Electric-Field Induced Phase Transitions in Capillary Electrophoretic Systems

TL;DR

This study models particle movement in capillary electrophoresis under electric fields using Monte Carlo simulations, revealing phase transitions influenced by molecular interactions and electric field strength.

Contribution

It introduces a Monte Carlo simulation approach considering molecular interactions to analyze phase transitions in electroosmotic flow.

Findings

Phase transition behavior observed with increasing molecular interactions.

Electroosmotic flow can be modulated by tuning interaction ratios.

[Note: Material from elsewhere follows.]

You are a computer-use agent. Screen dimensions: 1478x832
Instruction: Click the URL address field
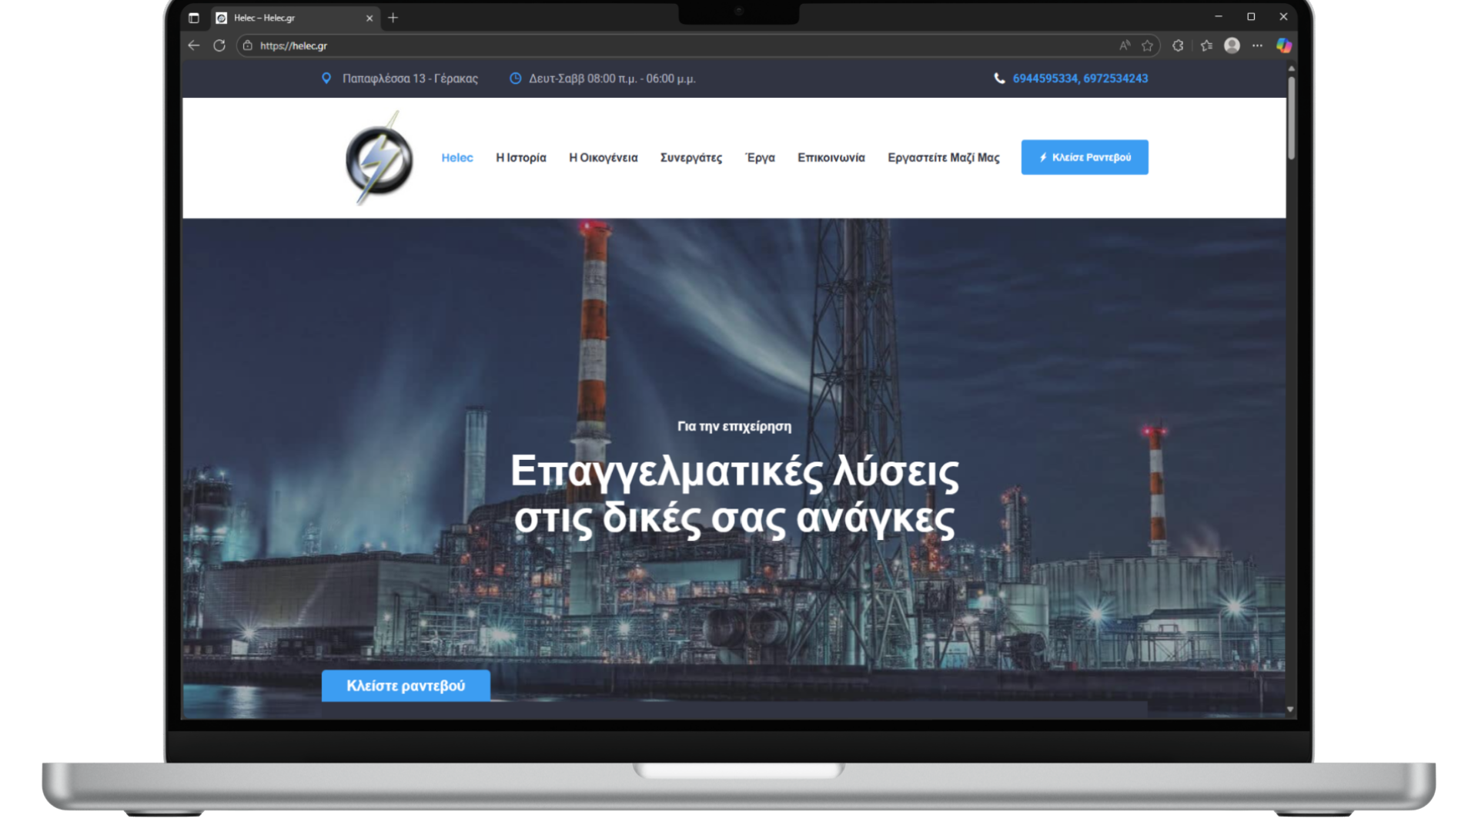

Simulation results show distinct flow regimes based on interaction strength.

Abstract

The movement of the particles in a capillary electrophoretic system under electroosmotic flow was modeled using Monte Carlo simulation with Metropolis algorithm. Two different cases, with repulsive and attractive interactions between molecules were taken into consideration. The simulation was done using a spin-like system where the interactions between the nearest and second closest neighbors were considered in two separate steps of the modeling study. A total of 20 different cases with different rate of interactions for both repulsive and attractive interactions were modeled. The movement of the particles through the capillary is defined as current. At a low interaction level between molecules, a regular electroosmotic flow is obtained, on the other hand, with increasing interactions between molecules the current shows a phase transition behavior. The results also show that a modular electroosmotic flow can be obtained for separations by tuning the ratio between molecular interactions and electric field strength.